Abstract

Objective: To compare the application effect of blue dye single tracer and blue dye combined with nuclide double tracer in sentinel lymph node biopsy (SLNB) of breast cancer surgery. Methods: A total of 92 breast cancer patients in Shandong Cancer Hospital and Institute from November 2017 to October 2019 underwent methyleneblue dye combined with (99)Tc(m) sulfur colloid nuclide double tracer in SLNB, while other 92 cases in Jining First People Hospital underwent blue dye single tracer. The number of SLN detection, detection rate, accuracy rate, sensitivity, and false negative rate of the two groups were compared. The impacts of age, menstruation, tumor location, tumor size, clinical stage, pathological type, and estrogen receptor (ER), progesterone receptor (PR), human epidermal receptor 2 (HER-2), molecular typing, dynamic enhanced magnetic resonance imaging (DCE-MRI)on the detection rate of SLN were analyzed. Results: The number of detection, detection rate, accuracy, sensitivity, and false negative rate of the blue dye single tracer group were 3.20±1.10, 90.22%, 93.48%, 95.24% and 4.76%, respectively; the double tracer group were 3.37±1.02, 92.39%, 95.65%, 95.65% and 4.35%, respectively, without significant difference (all P>0.05). In different age, menstrual condition, tumor location, clinical stage, pathological type, ER, PR, HER-2 expression and molecular typing, the detection rate of single tracer group and double tracer group had no significant difference (all P>0.05).

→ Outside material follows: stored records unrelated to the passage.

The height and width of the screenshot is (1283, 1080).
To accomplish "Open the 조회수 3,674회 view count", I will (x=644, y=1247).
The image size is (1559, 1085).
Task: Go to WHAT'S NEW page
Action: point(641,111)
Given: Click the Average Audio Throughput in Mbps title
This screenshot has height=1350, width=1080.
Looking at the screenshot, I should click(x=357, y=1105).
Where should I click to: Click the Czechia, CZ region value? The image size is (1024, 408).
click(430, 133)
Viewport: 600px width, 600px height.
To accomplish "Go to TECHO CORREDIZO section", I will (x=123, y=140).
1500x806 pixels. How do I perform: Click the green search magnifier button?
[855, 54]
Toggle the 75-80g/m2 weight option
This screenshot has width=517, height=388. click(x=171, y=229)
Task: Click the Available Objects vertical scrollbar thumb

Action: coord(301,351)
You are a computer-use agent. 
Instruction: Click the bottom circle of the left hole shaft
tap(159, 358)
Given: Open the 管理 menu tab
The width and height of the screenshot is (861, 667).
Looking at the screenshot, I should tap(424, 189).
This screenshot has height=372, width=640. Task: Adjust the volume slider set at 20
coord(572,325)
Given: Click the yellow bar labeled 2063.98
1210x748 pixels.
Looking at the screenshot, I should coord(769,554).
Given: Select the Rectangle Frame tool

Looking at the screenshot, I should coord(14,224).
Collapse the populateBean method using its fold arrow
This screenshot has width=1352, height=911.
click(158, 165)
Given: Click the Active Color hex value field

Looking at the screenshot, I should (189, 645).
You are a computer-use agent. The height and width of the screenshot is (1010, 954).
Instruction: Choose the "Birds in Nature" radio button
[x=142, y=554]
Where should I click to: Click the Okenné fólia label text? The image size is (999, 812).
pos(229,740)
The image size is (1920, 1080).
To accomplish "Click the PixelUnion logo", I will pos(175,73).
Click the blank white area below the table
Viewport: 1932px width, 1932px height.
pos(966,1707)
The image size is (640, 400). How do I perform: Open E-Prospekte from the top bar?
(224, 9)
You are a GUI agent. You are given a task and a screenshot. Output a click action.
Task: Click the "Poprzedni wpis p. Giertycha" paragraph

However, in the tumor size of 2-5 cm and without DCE-MRI examination, the detection rate of single tracer group was significantly lower than that of double tracer group. Conclusion: The effect of blue dye single tracer in detecting SLN of breast cancer is equivalent to that of double tracer method, which is worthy of promotion and application in primary hospitals.